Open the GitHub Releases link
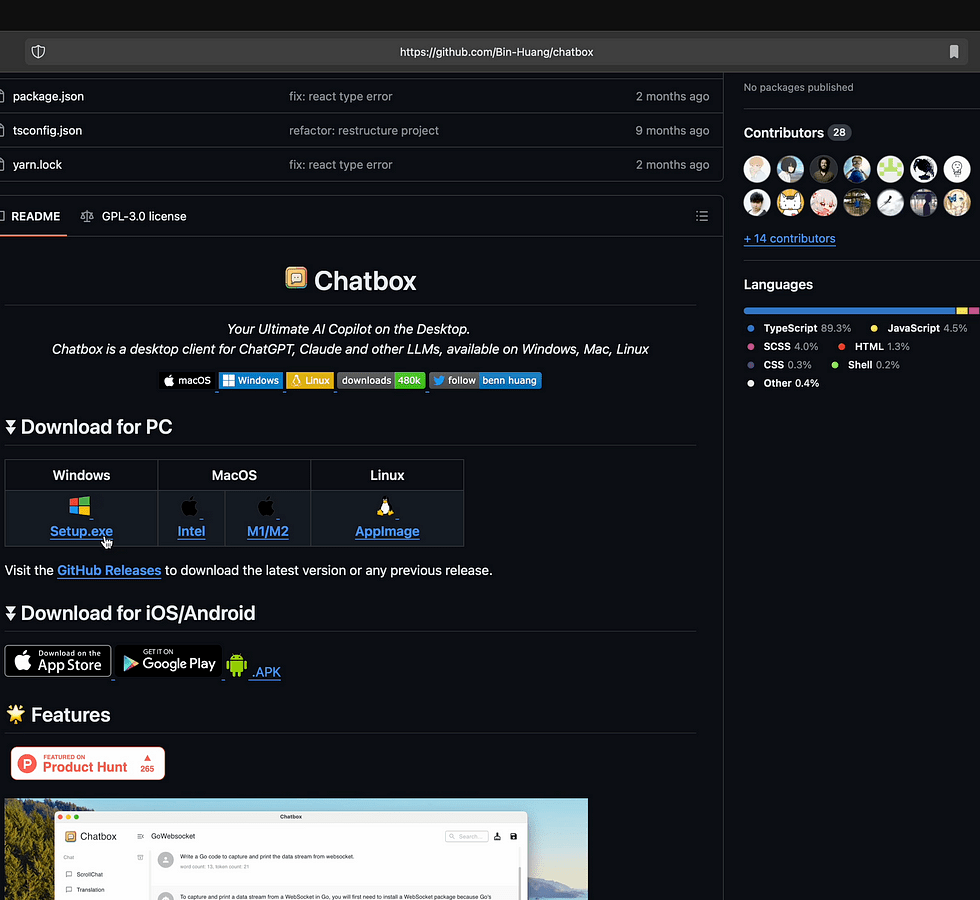 pos(109,570)
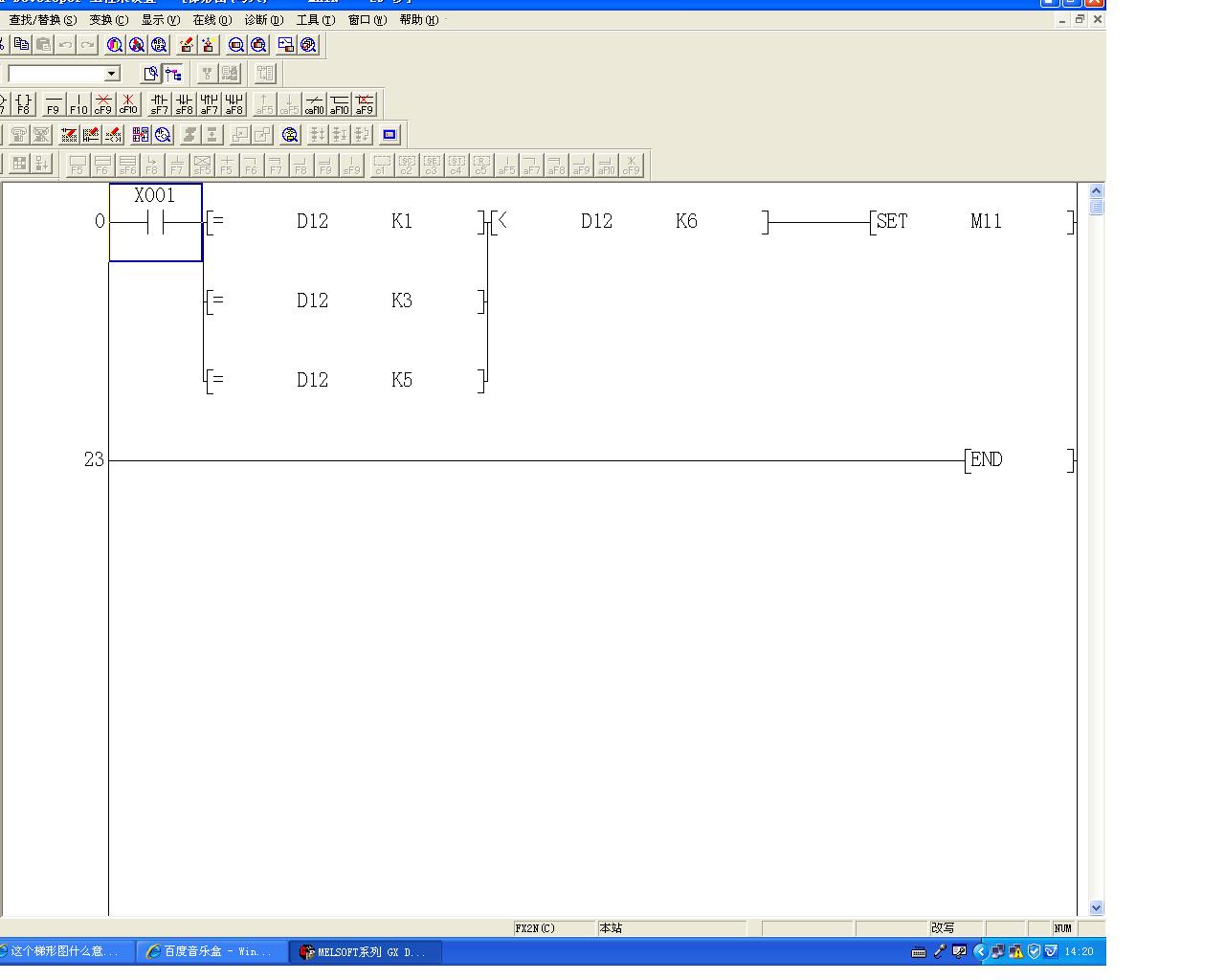
Task: Open the empty toolbar combo box dropdown
Action: point(112,74)
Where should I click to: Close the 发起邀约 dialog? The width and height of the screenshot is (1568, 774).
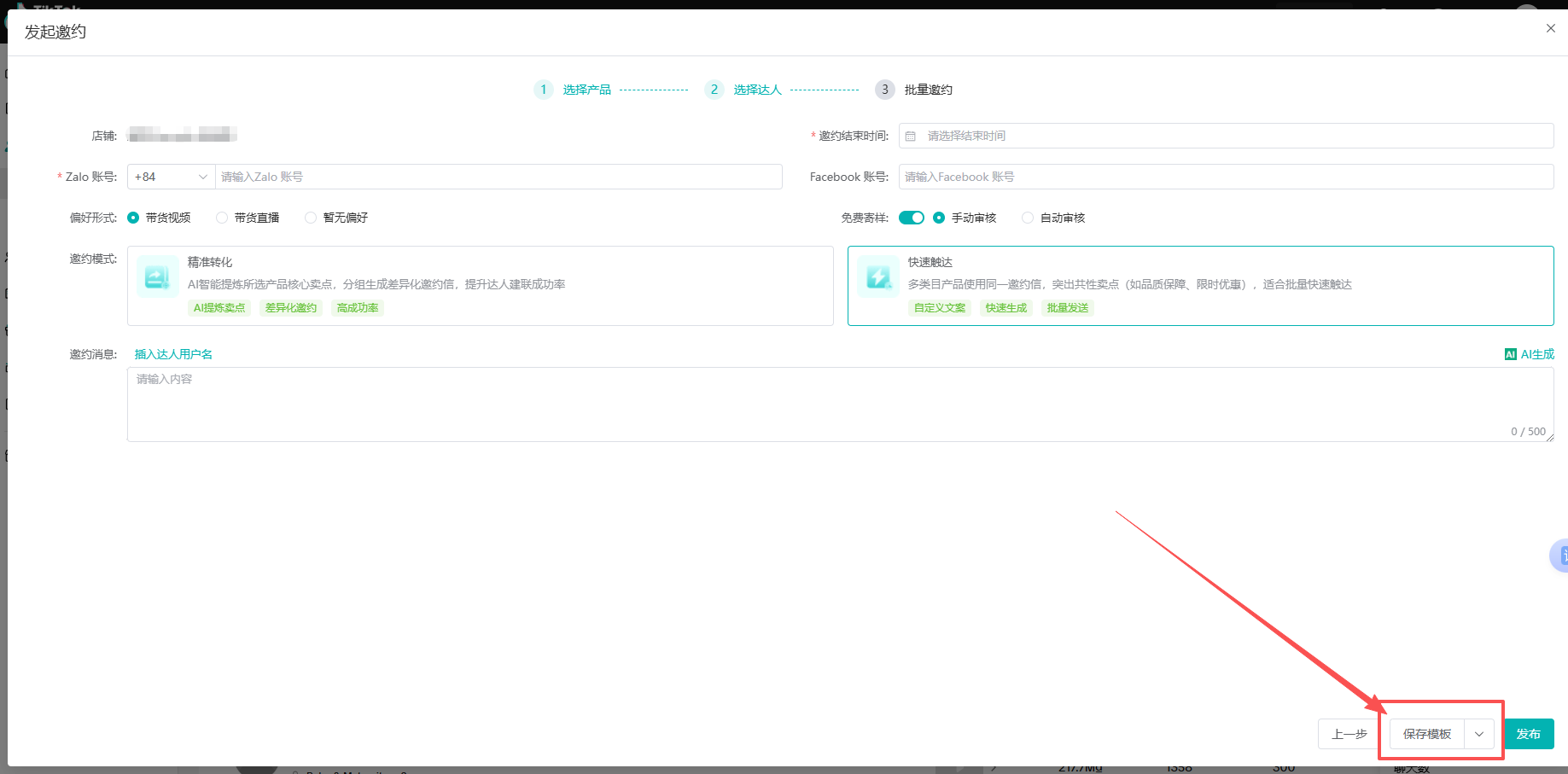coord(1550,28)
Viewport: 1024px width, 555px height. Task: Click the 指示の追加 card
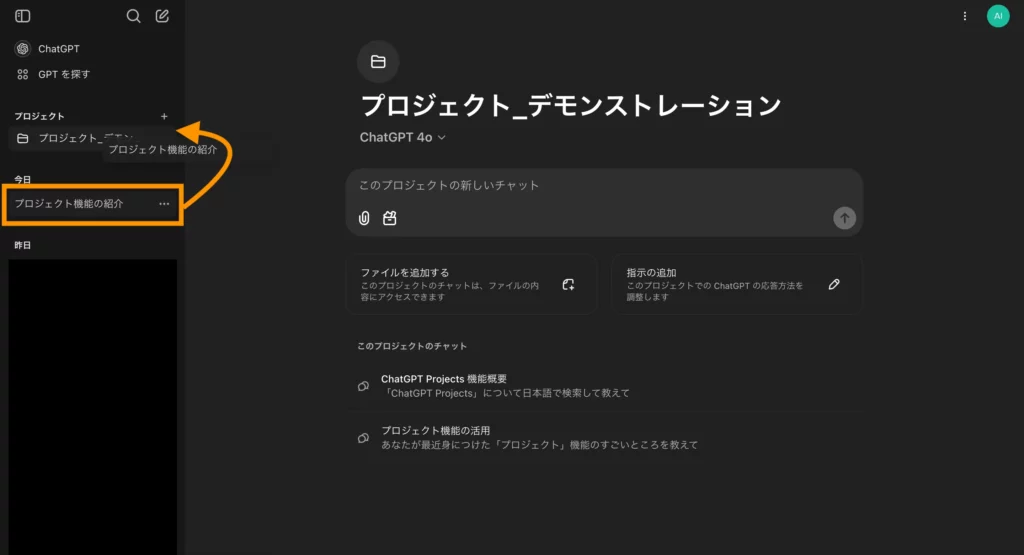click(736, 284)
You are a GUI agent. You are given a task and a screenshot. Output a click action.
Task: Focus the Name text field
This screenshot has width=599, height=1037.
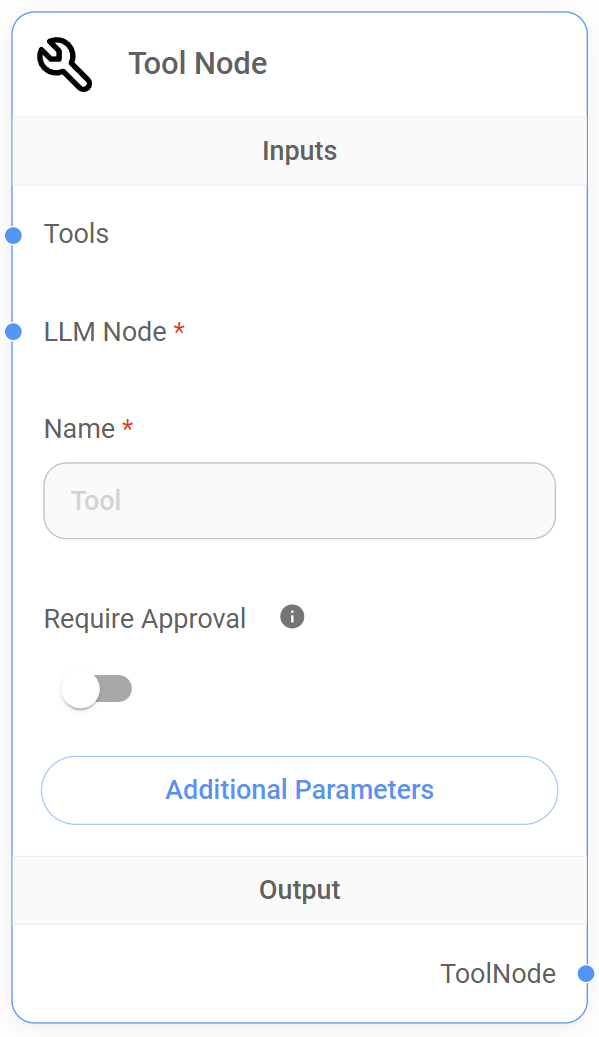300,501
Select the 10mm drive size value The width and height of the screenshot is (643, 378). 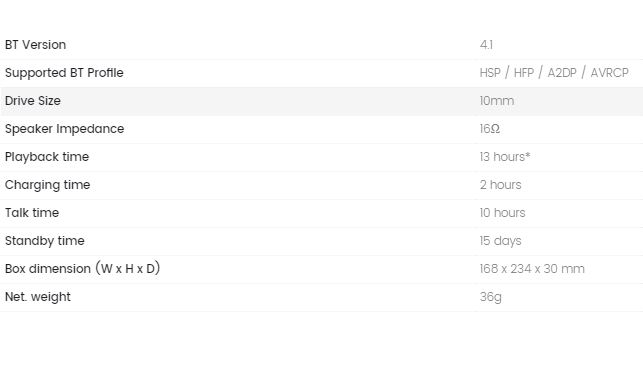497,101
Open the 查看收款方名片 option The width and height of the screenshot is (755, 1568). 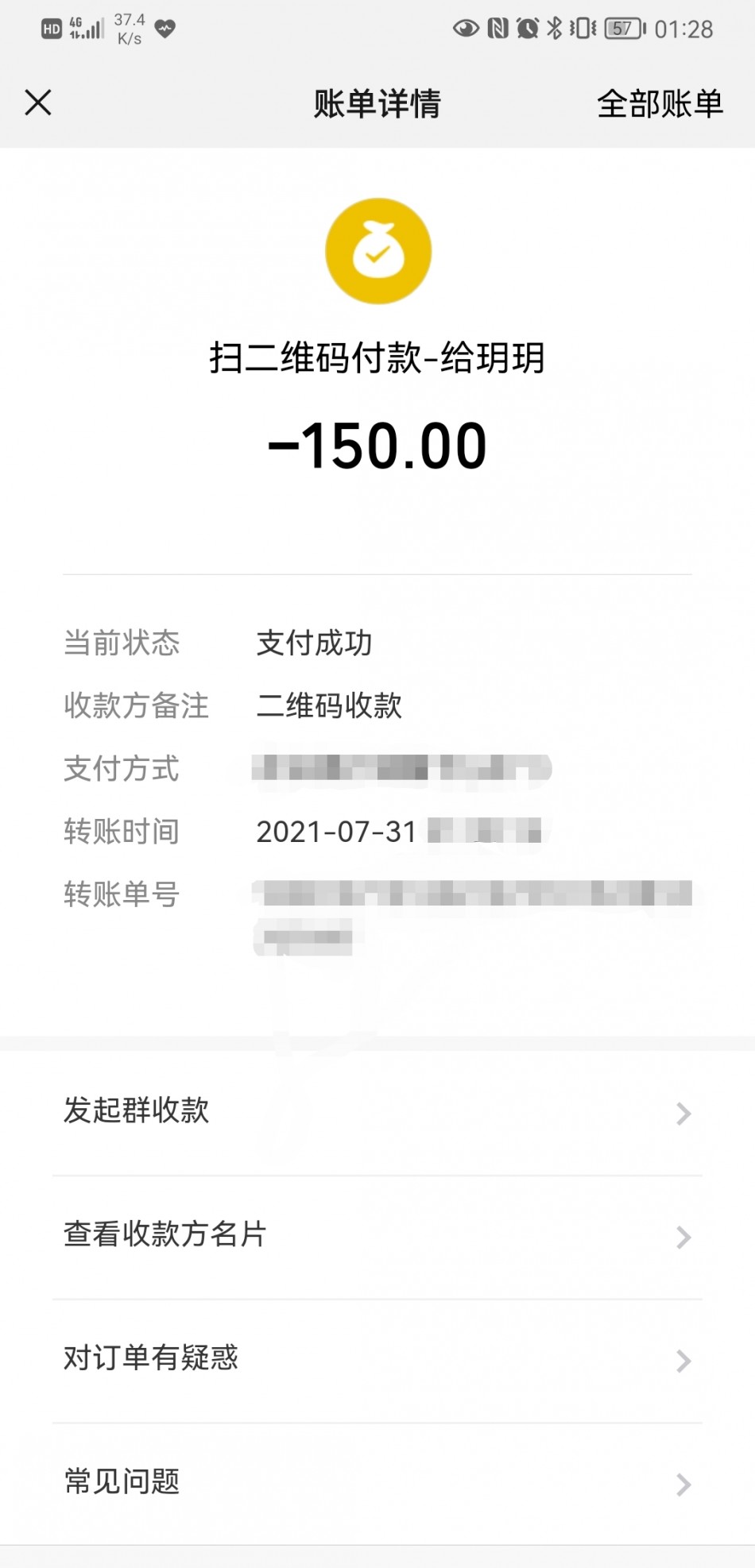pos(165,1234)
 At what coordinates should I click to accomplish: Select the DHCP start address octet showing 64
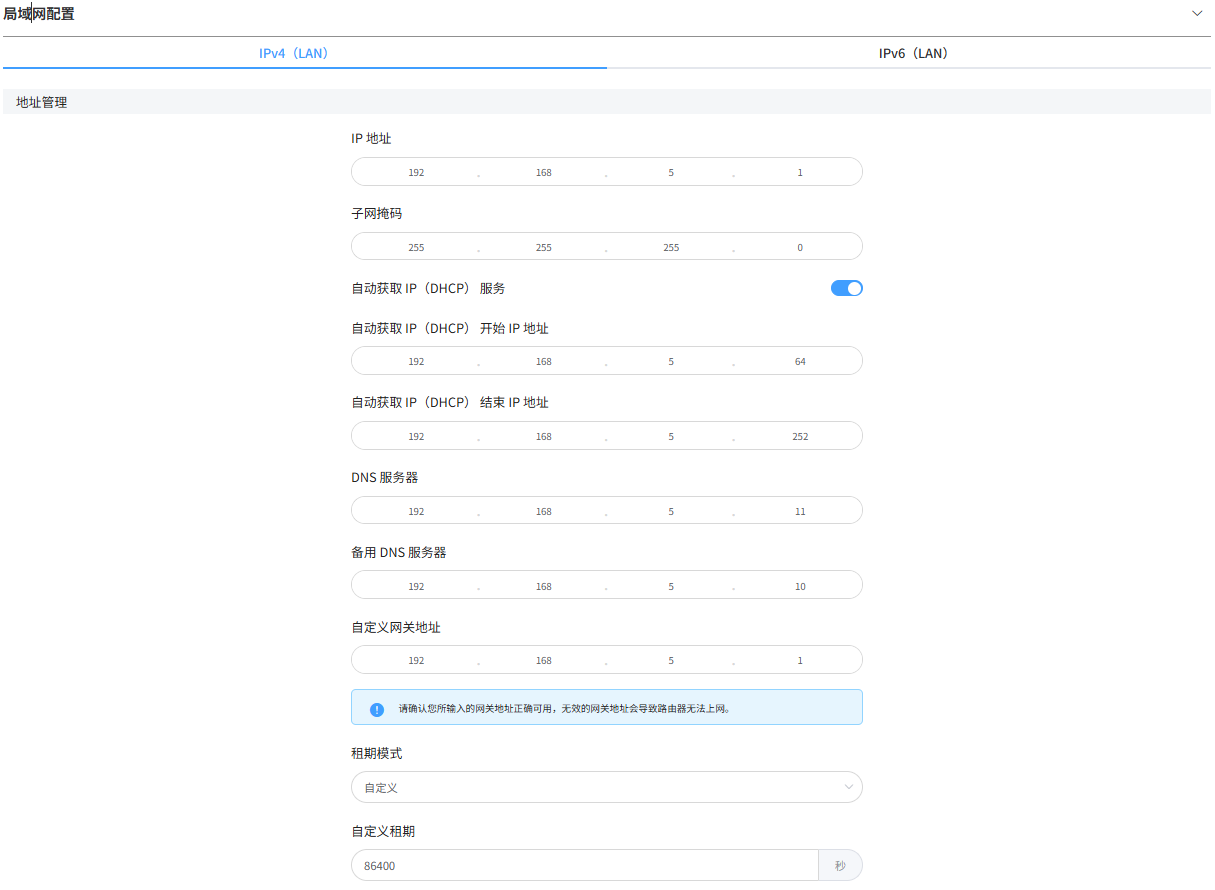coord(800,360)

Directions for this task »
Please retype only the lines from the line that holds "At what coordinates" through the end of the records, exactly as they stand, and drop every picture.

Exercise output »
 At what coordinates should I click to accomplish: Select the DHCP start address octet showing 64
coord(800,360)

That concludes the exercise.